More than 400 volunteers from across Russia on Sunday cleaned up the world famous lake.
Welcome to Baikal? Volunteers starting to work. Picture: 360 minutes for Baikal Facebook page
The '360 minutes for Baikal' was organised by EN+, the largest private investor in Eastern Siberia.
There were four times as many volunteers as for a similar clean-up campaign held at the lake last year.
The team focused on key picturesque tourist locations, notably around Olkhon Island, Barkhani and Buguldeika bays, the Maloye Sea shore and parts of the Baikal Nature Reserve.
'Look what we had to deal with' - pictures from 2011 event. Pictures: 360 minutes for Baikal facebook page
Last year's haul of garbage left by visitors amounted to 50 cubic metres - the equivalent of 500 huge black rubbish bags, which filled four trucks and one boat. The total from this year's campaign will be known soon, but is believed to have easily exceeded last year's, a heap of rubbish easily visible from space satellites.

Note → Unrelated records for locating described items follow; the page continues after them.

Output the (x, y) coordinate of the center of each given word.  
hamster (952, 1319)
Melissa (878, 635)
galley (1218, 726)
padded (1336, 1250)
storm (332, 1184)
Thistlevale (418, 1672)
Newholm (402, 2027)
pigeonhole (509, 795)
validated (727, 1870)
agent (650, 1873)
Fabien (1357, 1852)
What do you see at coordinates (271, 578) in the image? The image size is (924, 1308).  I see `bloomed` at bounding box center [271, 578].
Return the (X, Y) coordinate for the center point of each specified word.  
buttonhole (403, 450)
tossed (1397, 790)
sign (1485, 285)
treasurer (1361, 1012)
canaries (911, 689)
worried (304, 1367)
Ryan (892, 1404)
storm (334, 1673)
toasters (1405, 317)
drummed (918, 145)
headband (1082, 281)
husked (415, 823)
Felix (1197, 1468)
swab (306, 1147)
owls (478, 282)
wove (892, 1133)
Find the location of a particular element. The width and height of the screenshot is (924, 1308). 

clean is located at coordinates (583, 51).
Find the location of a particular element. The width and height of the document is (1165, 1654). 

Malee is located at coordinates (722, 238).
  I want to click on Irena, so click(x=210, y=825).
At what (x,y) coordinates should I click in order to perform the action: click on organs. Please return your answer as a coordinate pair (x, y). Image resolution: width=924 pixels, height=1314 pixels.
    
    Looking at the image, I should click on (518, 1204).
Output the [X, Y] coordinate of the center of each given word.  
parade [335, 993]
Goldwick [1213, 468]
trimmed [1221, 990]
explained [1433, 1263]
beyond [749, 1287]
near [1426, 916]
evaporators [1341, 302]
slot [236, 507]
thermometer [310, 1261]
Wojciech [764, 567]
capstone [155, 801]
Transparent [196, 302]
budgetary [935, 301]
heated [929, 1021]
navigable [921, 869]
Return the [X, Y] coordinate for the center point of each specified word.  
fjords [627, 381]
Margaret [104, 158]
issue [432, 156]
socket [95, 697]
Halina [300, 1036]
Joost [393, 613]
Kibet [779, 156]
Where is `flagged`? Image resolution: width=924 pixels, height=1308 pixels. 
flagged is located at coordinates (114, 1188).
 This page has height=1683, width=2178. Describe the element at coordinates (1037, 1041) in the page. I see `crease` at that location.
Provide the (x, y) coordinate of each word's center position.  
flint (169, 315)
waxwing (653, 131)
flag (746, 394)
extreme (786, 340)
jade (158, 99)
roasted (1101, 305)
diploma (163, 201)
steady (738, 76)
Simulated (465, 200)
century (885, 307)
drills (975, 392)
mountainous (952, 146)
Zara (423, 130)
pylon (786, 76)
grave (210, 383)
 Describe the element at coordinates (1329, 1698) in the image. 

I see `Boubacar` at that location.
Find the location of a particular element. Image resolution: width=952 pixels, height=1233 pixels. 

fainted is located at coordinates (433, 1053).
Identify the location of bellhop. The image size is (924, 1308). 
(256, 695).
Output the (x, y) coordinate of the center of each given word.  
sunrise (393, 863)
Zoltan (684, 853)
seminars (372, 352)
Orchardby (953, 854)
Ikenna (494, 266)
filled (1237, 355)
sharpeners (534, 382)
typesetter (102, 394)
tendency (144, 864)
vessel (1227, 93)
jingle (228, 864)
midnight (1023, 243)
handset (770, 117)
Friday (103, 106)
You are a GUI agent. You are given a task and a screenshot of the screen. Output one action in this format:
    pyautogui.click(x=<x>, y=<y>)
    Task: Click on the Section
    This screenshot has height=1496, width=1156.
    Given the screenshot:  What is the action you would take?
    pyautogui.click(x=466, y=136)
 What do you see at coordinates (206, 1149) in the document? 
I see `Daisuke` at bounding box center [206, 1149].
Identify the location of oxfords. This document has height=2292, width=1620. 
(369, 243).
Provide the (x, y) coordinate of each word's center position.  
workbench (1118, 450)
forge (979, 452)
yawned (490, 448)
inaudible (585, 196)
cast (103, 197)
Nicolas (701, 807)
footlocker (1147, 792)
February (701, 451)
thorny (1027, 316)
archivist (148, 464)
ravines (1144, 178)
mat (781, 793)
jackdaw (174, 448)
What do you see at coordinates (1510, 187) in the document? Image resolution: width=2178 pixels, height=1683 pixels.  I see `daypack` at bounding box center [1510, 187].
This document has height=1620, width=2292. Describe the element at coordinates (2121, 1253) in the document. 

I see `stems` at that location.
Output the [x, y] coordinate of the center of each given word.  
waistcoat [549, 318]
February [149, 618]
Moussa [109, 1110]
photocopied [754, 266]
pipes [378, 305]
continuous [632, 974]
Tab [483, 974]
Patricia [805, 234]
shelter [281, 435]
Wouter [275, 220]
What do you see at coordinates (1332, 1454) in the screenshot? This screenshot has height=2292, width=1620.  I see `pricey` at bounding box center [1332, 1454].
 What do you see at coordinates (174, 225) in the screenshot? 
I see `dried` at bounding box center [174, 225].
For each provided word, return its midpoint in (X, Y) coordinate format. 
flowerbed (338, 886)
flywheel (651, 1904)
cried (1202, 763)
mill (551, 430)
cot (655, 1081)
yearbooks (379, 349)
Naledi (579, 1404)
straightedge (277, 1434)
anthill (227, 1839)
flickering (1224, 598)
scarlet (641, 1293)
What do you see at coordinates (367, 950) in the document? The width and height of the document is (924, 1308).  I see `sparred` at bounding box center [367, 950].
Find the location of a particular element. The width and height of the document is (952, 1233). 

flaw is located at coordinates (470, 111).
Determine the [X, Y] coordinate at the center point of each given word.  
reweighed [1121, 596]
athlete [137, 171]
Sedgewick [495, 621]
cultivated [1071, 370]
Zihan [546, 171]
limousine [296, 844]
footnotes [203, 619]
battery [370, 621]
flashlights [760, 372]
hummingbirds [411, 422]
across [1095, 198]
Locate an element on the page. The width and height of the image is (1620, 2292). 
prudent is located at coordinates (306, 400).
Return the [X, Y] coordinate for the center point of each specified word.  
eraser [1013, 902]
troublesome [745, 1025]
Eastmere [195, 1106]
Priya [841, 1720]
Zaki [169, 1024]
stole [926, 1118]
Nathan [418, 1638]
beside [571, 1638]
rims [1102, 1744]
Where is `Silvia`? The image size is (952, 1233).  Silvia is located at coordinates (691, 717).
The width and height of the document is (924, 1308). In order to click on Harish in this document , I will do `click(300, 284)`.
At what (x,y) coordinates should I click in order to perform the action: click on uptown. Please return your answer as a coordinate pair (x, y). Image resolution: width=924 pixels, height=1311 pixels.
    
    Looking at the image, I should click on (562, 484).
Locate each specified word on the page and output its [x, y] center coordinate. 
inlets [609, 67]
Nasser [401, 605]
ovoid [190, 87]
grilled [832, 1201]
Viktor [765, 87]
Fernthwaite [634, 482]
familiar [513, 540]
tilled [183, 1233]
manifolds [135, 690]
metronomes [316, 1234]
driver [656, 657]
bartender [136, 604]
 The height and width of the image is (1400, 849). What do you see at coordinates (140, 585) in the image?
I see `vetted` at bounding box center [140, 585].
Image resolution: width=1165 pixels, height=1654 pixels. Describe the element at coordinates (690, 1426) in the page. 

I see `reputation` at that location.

The volunteers left makeshift litter bins as a hint to tourists not to cast aside their rubbish close to the pristine waters of Baikal.
Lake Baikal. Picture: Vera Salnitskaya
Ecologists are deeply concerned over the lake's future as more tourists visit without sufficient infrastructure to protect the environment.
Lake Baikal is located in the southern part of East Siberia between the Irkutsk Region and the Republic of Buryatia.
The planet's deepest lake, it is also the largest natural reservoir of freshwater. The lake itself and the area around it have unique flora and fauna.